**Problem to solve**. When you respond, write out each entry exactly as it stands.

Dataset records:
Content starts
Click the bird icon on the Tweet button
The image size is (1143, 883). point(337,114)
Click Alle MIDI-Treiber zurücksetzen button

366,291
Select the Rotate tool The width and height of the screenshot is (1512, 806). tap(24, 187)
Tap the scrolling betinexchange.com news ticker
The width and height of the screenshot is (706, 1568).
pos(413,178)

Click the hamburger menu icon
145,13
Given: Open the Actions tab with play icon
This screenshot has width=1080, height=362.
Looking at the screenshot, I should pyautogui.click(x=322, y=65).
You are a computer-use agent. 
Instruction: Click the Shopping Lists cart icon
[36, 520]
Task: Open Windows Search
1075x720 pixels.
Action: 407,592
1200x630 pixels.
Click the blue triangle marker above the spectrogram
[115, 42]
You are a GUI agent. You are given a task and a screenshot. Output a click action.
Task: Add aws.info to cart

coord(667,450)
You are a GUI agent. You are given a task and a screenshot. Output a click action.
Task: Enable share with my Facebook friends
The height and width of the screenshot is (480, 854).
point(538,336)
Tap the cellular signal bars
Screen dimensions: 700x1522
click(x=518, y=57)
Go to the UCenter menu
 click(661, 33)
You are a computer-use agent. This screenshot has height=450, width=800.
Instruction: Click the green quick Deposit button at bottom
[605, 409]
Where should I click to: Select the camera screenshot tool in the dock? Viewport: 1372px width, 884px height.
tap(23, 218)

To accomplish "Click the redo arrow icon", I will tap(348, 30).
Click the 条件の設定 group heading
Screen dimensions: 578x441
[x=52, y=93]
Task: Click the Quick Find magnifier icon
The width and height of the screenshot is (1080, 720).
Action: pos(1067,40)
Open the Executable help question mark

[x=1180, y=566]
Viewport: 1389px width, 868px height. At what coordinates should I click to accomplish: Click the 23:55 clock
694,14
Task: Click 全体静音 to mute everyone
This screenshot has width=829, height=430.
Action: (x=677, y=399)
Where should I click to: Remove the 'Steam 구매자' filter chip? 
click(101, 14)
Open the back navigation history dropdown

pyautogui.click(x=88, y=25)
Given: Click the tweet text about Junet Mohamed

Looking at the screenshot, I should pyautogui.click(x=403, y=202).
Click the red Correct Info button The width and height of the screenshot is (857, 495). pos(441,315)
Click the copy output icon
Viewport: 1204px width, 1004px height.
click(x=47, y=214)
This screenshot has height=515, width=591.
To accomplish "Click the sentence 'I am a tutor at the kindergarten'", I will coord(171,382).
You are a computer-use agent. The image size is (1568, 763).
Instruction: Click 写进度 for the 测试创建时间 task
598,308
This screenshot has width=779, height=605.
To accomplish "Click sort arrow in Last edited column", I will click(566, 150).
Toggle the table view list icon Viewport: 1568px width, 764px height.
Content ends
**Solution below**.
Click the bird icon on the Tweet button
The image size is (1143, 883). point(337,114)
Click Alle MIDI-Treiber zurücksetzen button

366,291
Select the Rotate tool The width and height of the screenshot is (1512, 806). tap(24, 187)
Tap the scrolling betinexchange.com news ticker
The width and height of the screenshot is (706, 1568).
pos(413,178)

Click the hamburger menu icon
145,13
Given: Open the Actions tab with play icon
This screenshot has width=1080, height=362.
Looking at the screenshot, I should pyautogui.click(x=322, y=65).
You are a computer-use agent. 
Instruction: Click the Shopping Lists cart icon
[36, 520]
Task: Open Windows Search
1075x720 pixels.
Action: 407,592
1200x630 pixels.
Click the blue triangle marker above the spectrogram
[115, 42]
You are a GUI agent. You are given a task and a screenshot. Output a click action.
Task: Add aws.info to cart

coord(667,450)
You are a GUI agent. You are given a task and a screenshot. Output a click action.
Task: Enable share with my Facebook friends
The height and width of the screenshot is (480, 854).
point(538,336)
Tap the cellular signal bars
Screen dimensions: 700x1522
click(x=518, y=57)
Go to the UCenter menu
 click(661, 33)
You are a computer-use agent. This screenshot has height=450, width=800.
Instruction: Click the green quick Deposit button at bottom
[605, 409]
Where should I click to: Select the camera screenshot tool in the dock? Viewport: 1372px width, 884px height.
tap(23, 218)

To accomplish "Click the redo arrow icon", I will tap(348, 30).
Click the 条件の設定 group heading
Screen dimensions: 578x441
[x=52, y=93]
Task: Click the Quick Find magnifier icon
The width and height of the screenshot is (1080, 720).
Action: pos(1067,40)
Open the Executable help question mark

[x=1180, y=566]
Viewport: 1389px width, 868px height. At what coordinates should I click to accomplish: Click the 23:55 clock
694,14
Task: Click 全体静音 to mute everyone
This screenshot has width=829, height=430.
Action: (x=677, y=399)
Where should I click to: Remove the 'Steam 구매자' filter chip? 
click(101, 14)
Open the back navigation history dropdown

pyautogui.click(x=88, y=25)
Given: Click the tweet text about Junet Mohamed

Looking at the screenshot, I should pyautogui.click(x=403, y=202).
Click the red Correct Info button The width and height of the screenshot is (857, 495). pos(441,315)
Click the copy output icon
Viewport: 1204px width, 1004px height.
click(x=47, y=214)
This screenshot has height=515, width=591.
To accomplish "Click the sentence 'I am a tutor at the kindergarten'", I will coord(171,382).
You are a computer-use agent. The image size is (1568, 763).
Instruction: Click 写进度 for the 测试创建时间 task
598,308
This screenshot has width=779, height=605.
To accomplish "Click sort arrow in Last edited column", I will click(566, 150).
Toggle the table view list icon Viewport: 1568px width, 764px height.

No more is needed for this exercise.